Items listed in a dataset

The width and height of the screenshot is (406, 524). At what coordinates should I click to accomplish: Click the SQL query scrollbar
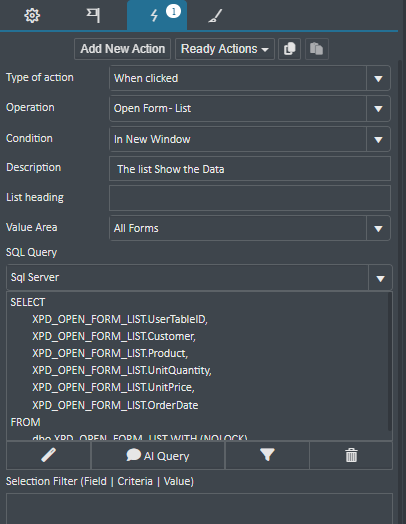[390, 362]
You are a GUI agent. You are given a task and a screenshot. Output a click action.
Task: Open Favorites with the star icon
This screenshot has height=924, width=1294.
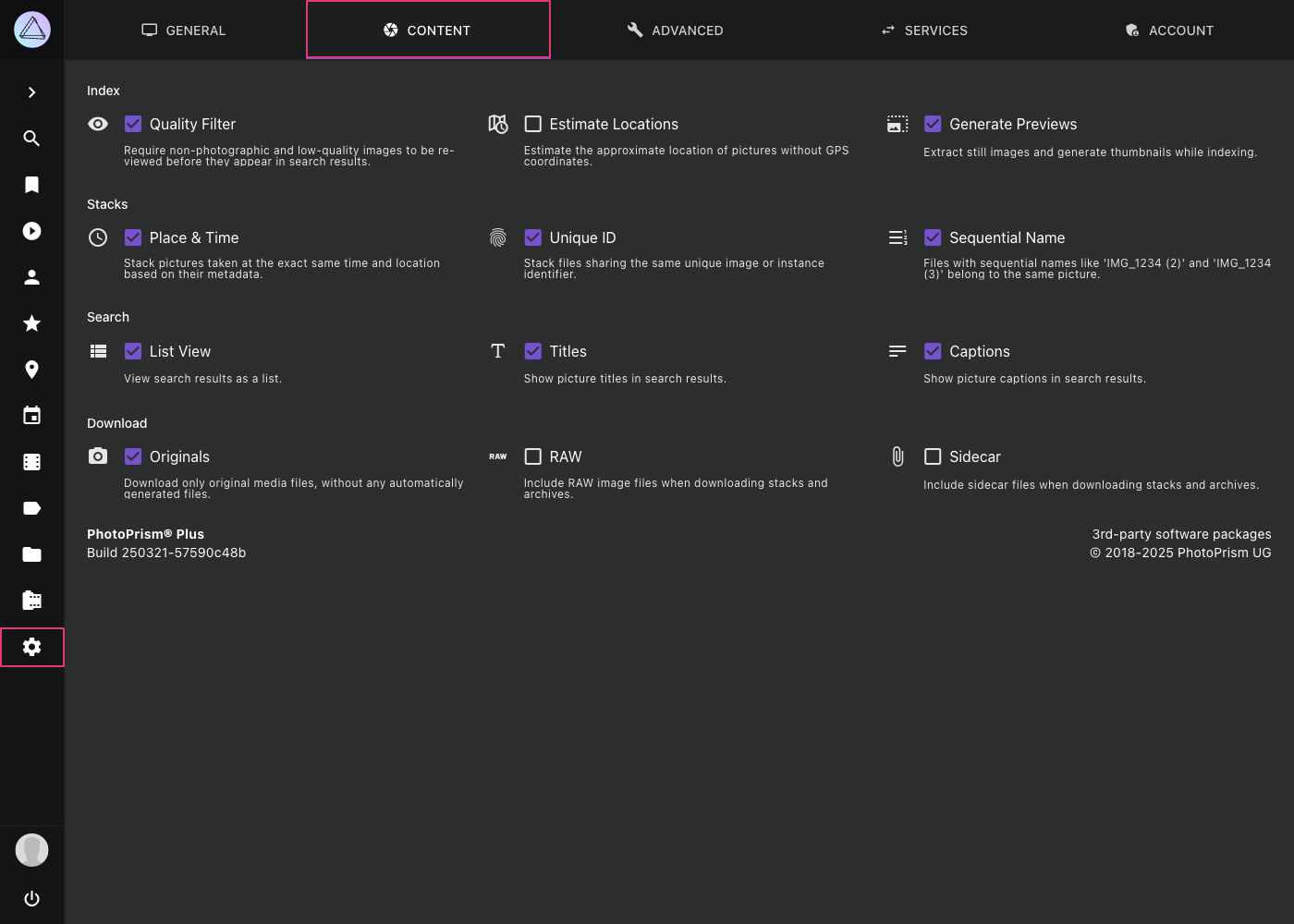[31, 323]

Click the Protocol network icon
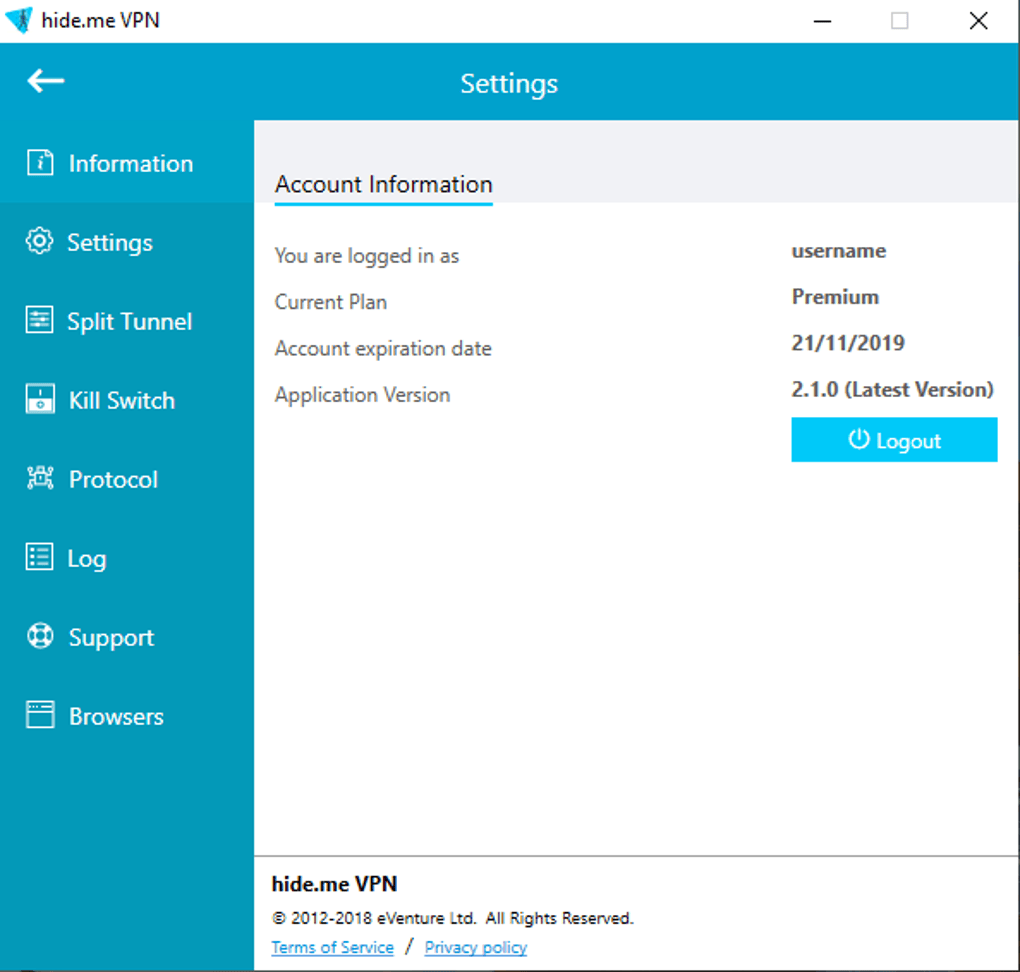pos(39,479)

* What the exercise asks *
Set the preceding data down again word for word, omitting images.

* Solution to this problem *
The width and height of the screenshot is (406, 524). At what coordinates should I click to accomplish: Click the SQL query scrollbar
[390, 362]
You are a GUI agent. You are given a task and a screenshot. Output a click action.
Task: Open Favorites with the star icon
This screenshot has height=924, width=1294.
[31, 323]

Click the Protocol network icon
pos(39,479)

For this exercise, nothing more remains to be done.